▶ [What to work on]: From the first line of the entries down to the line with "Task: Click the /dev/null link target", write out every line exactly; that last line counts, but pictures do not.

Start of Data extracts

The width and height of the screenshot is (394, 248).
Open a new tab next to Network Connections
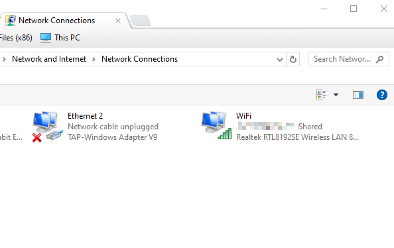click(x=141, y=21)
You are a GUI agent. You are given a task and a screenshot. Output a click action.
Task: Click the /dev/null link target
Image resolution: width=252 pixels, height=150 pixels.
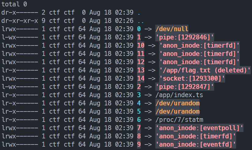pyautogui.click(x=172, y=29)
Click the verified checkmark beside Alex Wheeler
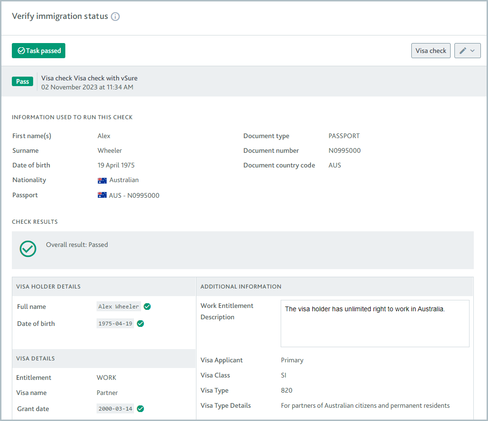This screenshot has width=488, height=421. pyautogui.click(x=147, y=307)
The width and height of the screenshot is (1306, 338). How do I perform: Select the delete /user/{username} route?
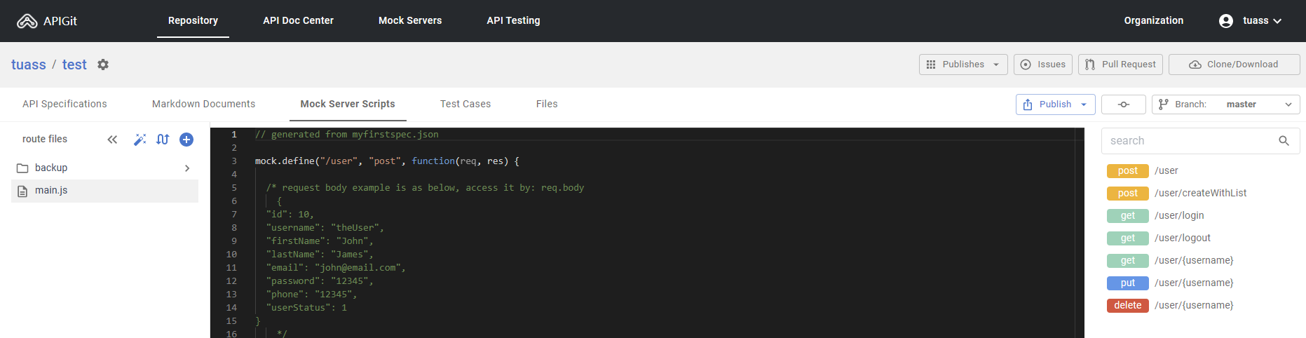click(1171, 305)
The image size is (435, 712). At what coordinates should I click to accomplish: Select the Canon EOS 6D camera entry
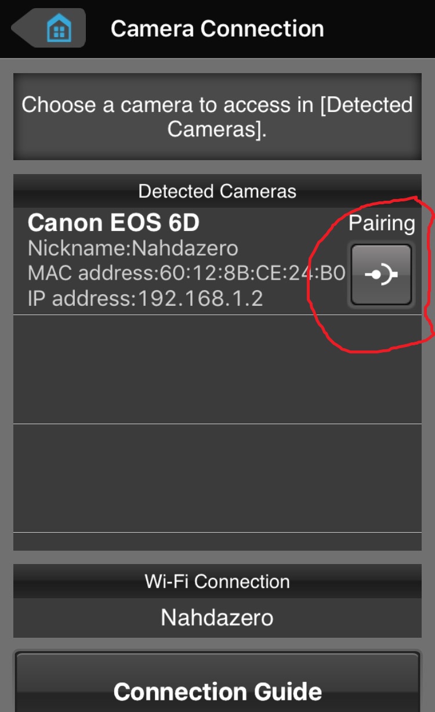(218, 261)
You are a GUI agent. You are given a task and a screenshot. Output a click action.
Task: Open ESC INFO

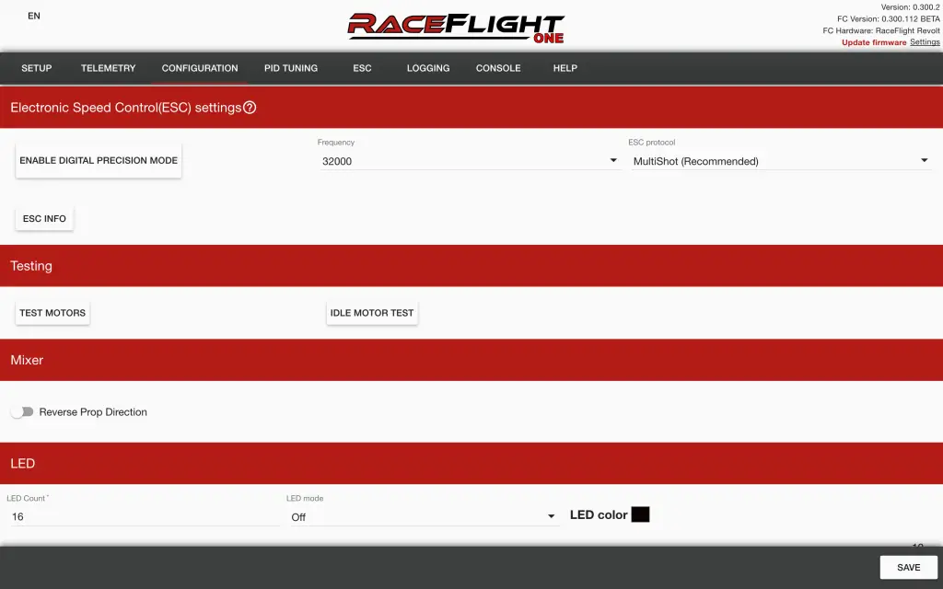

End of Data extracts

▶ [Answer space]:
The width and height of the screenshot is (394, 248).
Open a new tab next to Network Connections
click(x=141, y=21)
You are a GUI agent. You are given a task and a screenshot. Output a click action.
Task: Click the /dev/null link target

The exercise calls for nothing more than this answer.